WORK INSTRUCTION. Make an exact copy of every record that follows.
*** MATERIAL PROVIDED ***
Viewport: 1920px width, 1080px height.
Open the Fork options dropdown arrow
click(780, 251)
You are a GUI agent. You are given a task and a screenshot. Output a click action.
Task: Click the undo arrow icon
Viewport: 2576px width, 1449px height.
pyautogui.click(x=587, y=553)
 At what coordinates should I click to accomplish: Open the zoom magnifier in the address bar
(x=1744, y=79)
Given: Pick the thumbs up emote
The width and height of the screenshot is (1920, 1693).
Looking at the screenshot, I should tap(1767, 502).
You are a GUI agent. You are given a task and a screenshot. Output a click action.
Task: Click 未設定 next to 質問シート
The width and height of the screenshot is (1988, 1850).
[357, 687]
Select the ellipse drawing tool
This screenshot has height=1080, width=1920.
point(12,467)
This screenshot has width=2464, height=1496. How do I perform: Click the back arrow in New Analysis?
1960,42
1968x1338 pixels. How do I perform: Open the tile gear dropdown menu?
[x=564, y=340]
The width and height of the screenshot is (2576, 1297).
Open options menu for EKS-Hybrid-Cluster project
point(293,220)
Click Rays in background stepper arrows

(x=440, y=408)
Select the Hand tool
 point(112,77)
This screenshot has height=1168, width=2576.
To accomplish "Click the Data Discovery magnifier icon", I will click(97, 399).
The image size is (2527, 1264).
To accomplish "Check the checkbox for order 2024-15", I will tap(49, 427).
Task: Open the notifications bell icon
*** End of MATERIAL PROVIDED ***
TASK ANSWER.
Viewport: 1920px width, 1080px height.
Open the Fork options dropdown arrow
click(780, 251)
You are a GUI agent. You are given a task and a screenshot. Output a click action.
Task: Click the undo arrow icon
Viewport: 2576px width, 1449px height.
pyautogui.click(x=587, y=553)
 At what coordinates should I click to accomplish: Open the zoom magnifier in the address bar
(x=1744, y=79)
Given: Pick the thumbs up emote
The width and height of the screenshot is (1920, 1693).
Looking at the screenshot, I should tap(1767, 502).
You are a GUI agent. You are given a task and a screenshot. Output a click action.
Task: Click 未設定 next to 質問シート
The width and height of the screenshot is (1988, 1850).
[357, 687]
Select the ellipse drawing tool
This screenshot has height=1080, width=1920.
point(12,467)
This screenshot has width=2464, height=1496. How do I perform: Click the back arrow in New Analysis?
1960,42
1968x1338 pixels. How do I perform: Open the tile gear dropdown menu?
[x=564, y=340]
The width and height of the screenshot is (2576, 1297).
Open options menu for EKS-Hybrid-Cluster project
point(293,220)
Click Rays in background stepper arrows

(x=440, y=408)
Select the Hand tool
 point(112,77)
This screenshot has height=1168, width=2576.
To accomplish "Click the Data Discovery magnifier icon", I will click(97, 399).
The image size is (2527, 1264).
To accomplish "Check the checkbox for order 2024-15", I will tap(49, 427).
Task: Open the notifications bell icon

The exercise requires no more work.